Yeah, man... it looks like a helluva class on paper. We'll see if they pan out.

I'm gonna go out on a limb and say Clowney disses S. Carolina and ends up at Clemson. 

Btw, when did high school recruits become such absolute attention whores?


----------



## rubberring (Feb 9, 2011)

Recruiting rankings (pre-Clowney):

Yahoo Sports: Rivals.com 2011 Team Recruiting Rankings

Looking beyond just the star ratings... Bama, FSU, Georgia, LSU, and Clemson killed it. Notre Dame and tOSU both had solid classes as well.

Mullen didn't do too well, which is a bit surprising after the year Miss. State had in 2010. Hard to get kids to come to places like Starkville though.


----------



## babyhulk (Feb 11, 2011)

rubberring said:


> Recruiting rankings (pre-Clowney):
> 
> Yahoo Sports: Rivals.com 2011 Team Recruiting Rankings
> 
> ...


 
Solid? Man for what we needed...we killed it. But I am a little biased and all. Lol. It should be interesting in 2 yrs. Defense wins games. Just glad we have a coach that knows this...even though his track record doesn't show it.


----------



## babyhulk (Feb 11, 2011)

You must spread reputation around before giving it to Ruberring again...I hate that pop up


----------



## babyhulk (Feb 11, 2011)

You must spread reputation around before giving it to Bucknuts. Sorry dude. I got u when I can.


----------



## BUCKNUTS (Feb 11, 2011)

babyhulk said:


> You must spread reputation around before giving it to Bucknuts. Sorry dude. I got u when I can.

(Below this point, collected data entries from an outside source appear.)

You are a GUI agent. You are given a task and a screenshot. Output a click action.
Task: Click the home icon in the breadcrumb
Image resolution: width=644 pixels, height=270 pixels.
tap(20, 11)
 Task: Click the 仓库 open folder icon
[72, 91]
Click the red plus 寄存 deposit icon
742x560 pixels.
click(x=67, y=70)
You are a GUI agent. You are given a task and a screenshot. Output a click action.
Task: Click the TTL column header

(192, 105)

no problem bro. I too am pretty happy with what my beloved Buckeyes did with this class The 2 linebackers should play early


----------



## yjyankee (Feb 13, 2011)

Despite MI running RRod off so late, I think we still did OK.  Got some good athletes coming in & I think we did good on getting some quality on the D side..  Oh, we also got a 3 star kicker!!  Lol.


----------



## rubberring (Feb 15, 2011)

yjyankee said:


> Despite MI running RRod off so late, I think we still did OK.  Got some good athletes coming in & I think we did good on getting some quality on the D side..  Oh, we also got a 3 star kicker!!  Lol.

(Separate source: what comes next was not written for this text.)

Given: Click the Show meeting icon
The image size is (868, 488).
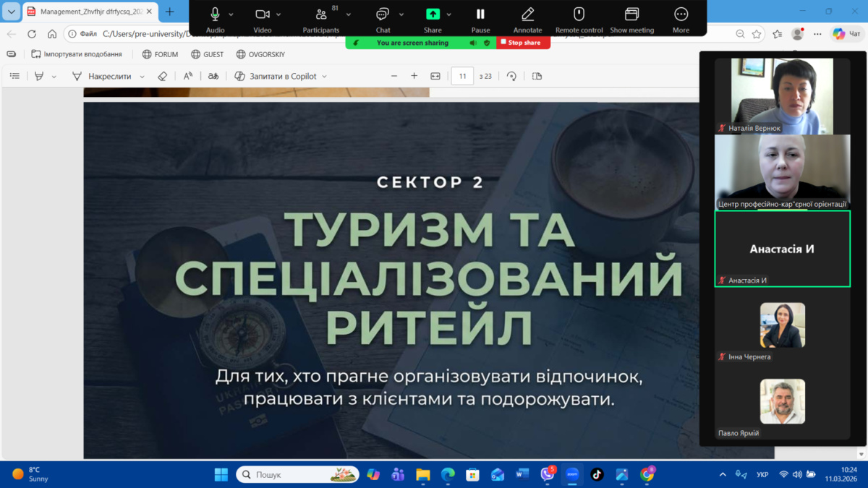Looking at the screenshot, I should click(631, 14).
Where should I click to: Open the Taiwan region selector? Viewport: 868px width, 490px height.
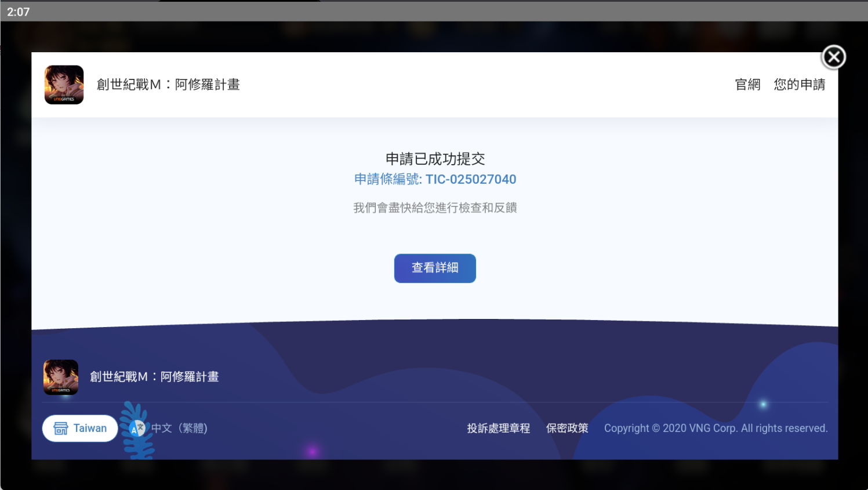coord(80,429)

Brady Hoke will be a solid coach. Best hire they could've made, IMO. Looking forward to the 2012 Bama-UM game in Dallas. My former roommate (played for Michigan) and I will be there.


----------



## rubberring (Feb 16, 2011)

Bad day to be an Auburn fan. Don't hate me... I live in California, so I'm a tree-hugger... not a tree-killer. 

Report: NCAA investigating Auburn recruiting tactics - NCAA Football - Sporting News


----------



## babyhulk (Mar 4, 2011)

Can't stay away from this thread. Excellent start to next year's recruiting class thus far. But we all know don't sh*t matter until signing day baby! But if it sticks great start none-the-less.


----------



## babyhulk (May 8, 2011)

Where the f did everyone go? Its getting closer everyday now! I know everyone's not watching basketball!?! Get your butts out here!


----------



## rubberring (May 8, 2011)

babyhulk said:


> Where the f did everyone go? Its getting closer everyday now! I know everyone's not watching basketball!?! Get your butts out here!



Yeah... and where's BUCKNUTS? Seems like I heard something about Ohio State in the news lately. 

Bama should be pretty damn scary on defense, but there's a battle at the QB position. Unfortunately, neither McCarron or Sims looked that stellar at the spring game... where 93,000 people showed up. 

That F-5 tornado flattened part of Tuscaloosa and barely missed Bryant-Denny Stadium. The damage there is ridiculous, and the loss of life is heartbreaking to hear about. A few of my friends from back there lost loved ones. Football season can't get here soon enough for people in that state.

babyhulk, break it down for me. How do you see the Irish doing this season? Oh, and if you're on Facebook, let me know. bikeswimlive and I talk football on there.


----------



## babyhulk (May 9, 2011)

rubberring said:


> Yeah... and where's BUCKNUTS? Seems like I heard something about Ohio State in the news lately.
> 
> Bama should be pretty damn scary on defense, but there's a battle at the QB position. Unfortunately, neither McCarron or Sims looked that stellar at the spring game... where 93,000 people showed up.
> 
> ...


 
As I see it...We should fare well as long as we can keep momentum from last year. I don't know why, but I believe Crist to be starting. I'd play Rees who won out the rest of our season. Even though it was strictly defense that won us those games. Crist is done after this season, especially if he gets hurt yet again. But Kelly knows what he's doing, so Im gonna trust it. 19 starters returning, along with Kelly's 2nd year says we should produce 10 wins. But my gut says 9. Give me FLoyd back and I'll call 10 wins lol.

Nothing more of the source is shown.